-- What is needed --
Scan the records for "arrow" and copy each line that contains it.

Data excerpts

▼

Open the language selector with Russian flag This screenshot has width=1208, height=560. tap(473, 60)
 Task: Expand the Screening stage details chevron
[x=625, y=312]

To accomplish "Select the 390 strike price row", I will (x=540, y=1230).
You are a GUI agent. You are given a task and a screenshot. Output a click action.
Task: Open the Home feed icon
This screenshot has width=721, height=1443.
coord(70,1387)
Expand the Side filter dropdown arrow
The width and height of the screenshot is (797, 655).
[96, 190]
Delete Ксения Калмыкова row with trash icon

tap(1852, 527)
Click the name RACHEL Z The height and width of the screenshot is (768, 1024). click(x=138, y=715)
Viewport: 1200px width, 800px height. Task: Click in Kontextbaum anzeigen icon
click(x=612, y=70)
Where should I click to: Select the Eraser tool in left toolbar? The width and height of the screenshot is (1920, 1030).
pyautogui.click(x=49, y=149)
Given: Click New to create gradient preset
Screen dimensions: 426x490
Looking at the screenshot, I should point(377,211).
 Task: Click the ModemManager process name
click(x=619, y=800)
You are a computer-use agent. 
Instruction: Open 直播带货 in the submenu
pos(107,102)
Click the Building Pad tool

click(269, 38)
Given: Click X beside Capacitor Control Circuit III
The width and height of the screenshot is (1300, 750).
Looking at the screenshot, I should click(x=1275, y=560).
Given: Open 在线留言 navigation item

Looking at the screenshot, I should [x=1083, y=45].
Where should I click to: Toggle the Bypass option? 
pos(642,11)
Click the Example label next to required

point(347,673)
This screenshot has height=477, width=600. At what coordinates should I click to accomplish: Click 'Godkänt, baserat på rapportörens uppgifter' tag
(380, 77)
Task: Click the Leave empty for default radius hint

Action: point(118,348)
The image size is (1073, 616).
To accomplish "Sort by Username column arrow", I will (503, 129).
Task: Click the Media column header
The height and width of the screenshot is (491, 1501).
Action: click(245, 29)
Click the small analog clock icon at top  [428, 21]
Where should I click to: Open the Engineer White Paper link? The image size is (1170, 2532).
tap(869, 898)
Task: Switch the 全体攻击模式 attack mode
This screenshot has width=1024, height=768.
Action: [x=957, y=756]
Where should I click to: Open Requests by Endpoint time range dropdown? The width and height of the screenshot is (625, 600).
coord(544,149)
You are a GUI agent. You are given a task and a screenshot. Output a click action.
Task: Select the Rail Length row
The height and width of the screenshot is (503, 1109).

▲

-- Response area --
Expand the Side filter dropdown arrow
To accomplish "Sort by Username column arrow", I will (503, 129).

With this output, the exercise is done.